Maus -Tratos psicológicos/abuso emocional









·        Deficiências não orgânicas de crescimento, com baixa estatura (podem apresentar sinais físicos de privação, como os descritos para a negligência, mesmo quando os cuidados físicos parecem adequados).
·        Infecções, asma, doenças cutâneas, alergias.
·        Auto- mutilação (ex: arranhar-se).

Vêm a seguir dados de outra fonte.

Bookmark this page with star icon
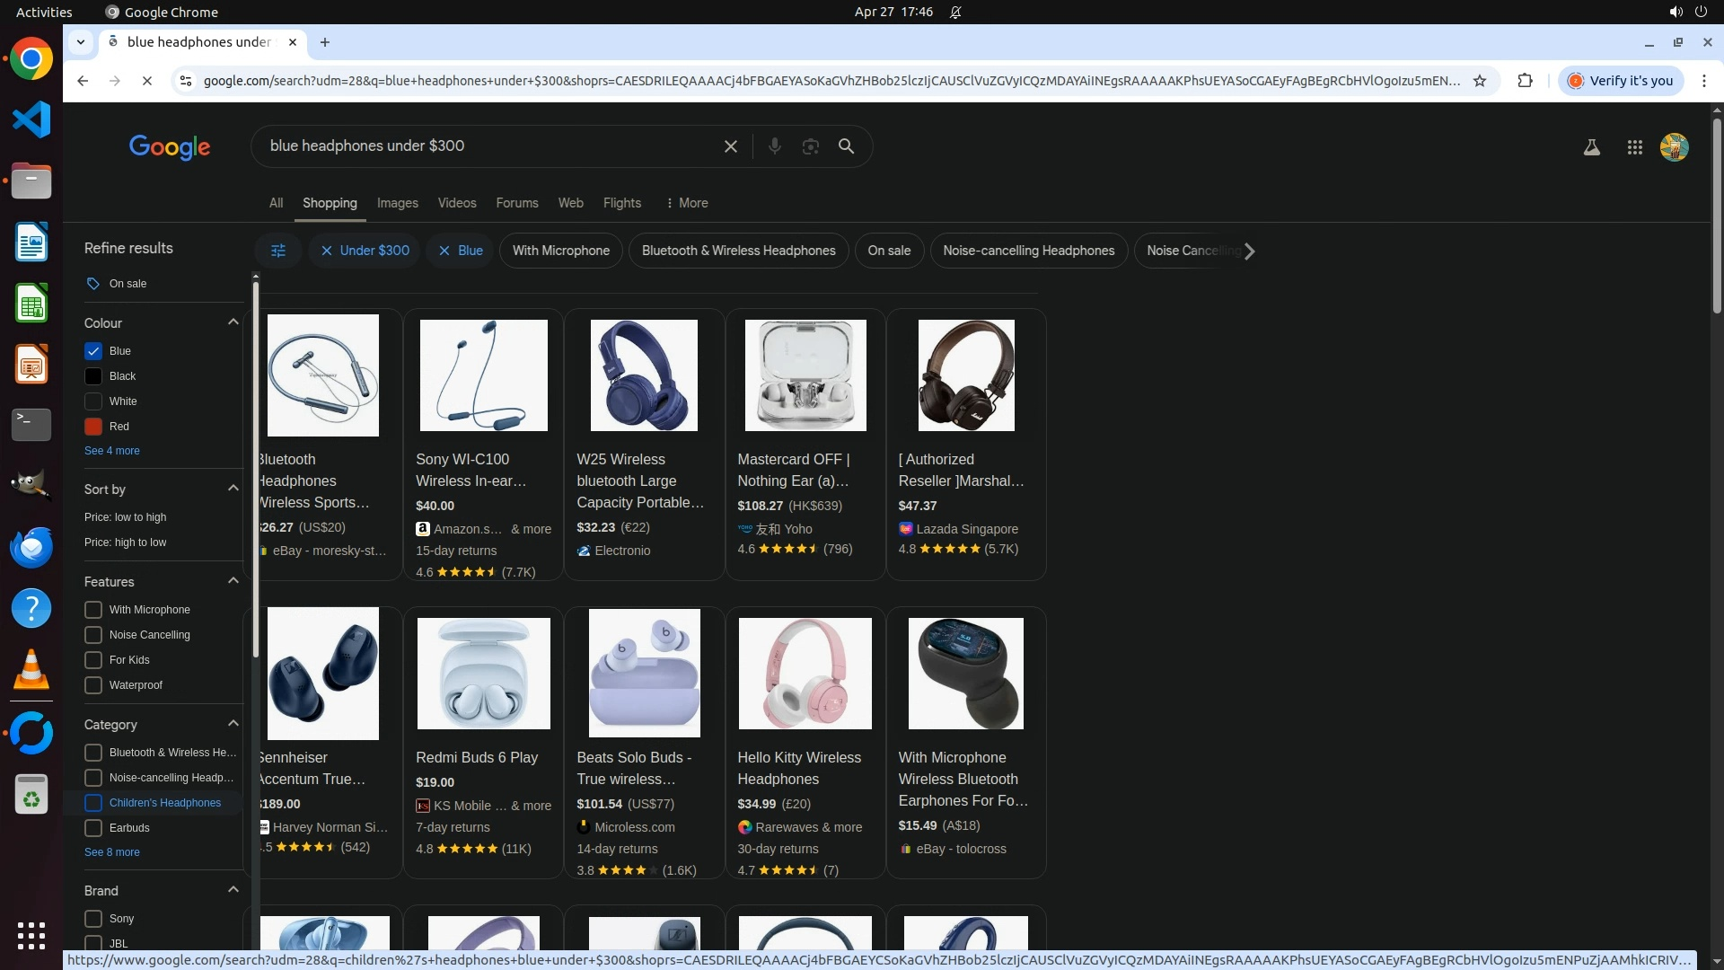Image resolution: width=1724 pixels, height=970 pixels. (x=1480, y=81)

·        Perturbações funcionais:
-apetite: anorexia, bulimia.
-sono: terrores nocturnos, falar durante o sono, posição fetal;
- controle dos esfíncteres: enurese, encomprese;
- fala: gaguez;
- outras: tonturas, dores de cabeça, musculares, e abdominais sem causa orgânica aparente, interrupção da menstruação na adolescência;
·        Perturbações cognitivas:
- atraso no desenvolvimento da linguagem, perturbações da memória para as experiências do abuso, baixa auto-estima e sentimentos de inferioridade, alterações da concentração, atenção e memória, dificuldades de aprendizagem;
·        Perturbações afectivas: choro incontrolado, sentimentos de vergonha e de culpa, medos concretos ou indeterminados, timidez, inadequação na maturidade (excessivamente infantil ou adulto);
·        Perturbações do comportamento: desinteresse total pela sua pessoa; falta de curiosidade e de natural comportamento exploratório; défice na capacidade Para brincar, jogar e divertir-se; excessiva ansiedade ou dificuldade em relações afectivas interpessoais, isolamento afastamento dos amigos e familiares, hostilidade, falta de confiança nos adultos, agressividade, manifestações de raiva contra pessoas específicas, designadamente a mãe; fugas de casa ou relutância em voltar para casa; medo timidez, docilidade extrema (pode indicar diminuição da auto-estima), passividade ou comportamentos negativistas e /ou violentos (com agressões físicas a outras crianças ou adultos, incluindo o abusador e a família); relações sociais passivas, escassas ou conflituosas e falta de resposta a estímulos sociais; comportamentos bizarros (ex: colocar brinquedos e móveis diante da porta do quarto para se protegerem de possíveis agressões; acidentes muito frequentes; problemas escolares: faltas e fugas, diminuição do rendimento; comportamentos desviantes: delinquência, abuso de álcool ou drogas, prostituição;
·        Alterações do foro psiquiátrico: agitação, hiperactividade, ansiedade, depressão, mudanças súbitas de humor e comportamento, comportamentos obsessivo- compulsivos e /ou de auto- mutilação, ideação e/ou tentativas de suicídio, neuroses graves (manias, fobias), alterações da personalidade e psicoses, regressões no comportamento (voltar a chuchar no dedo, etc.), falta de integração entre o pensamento e a linguagem.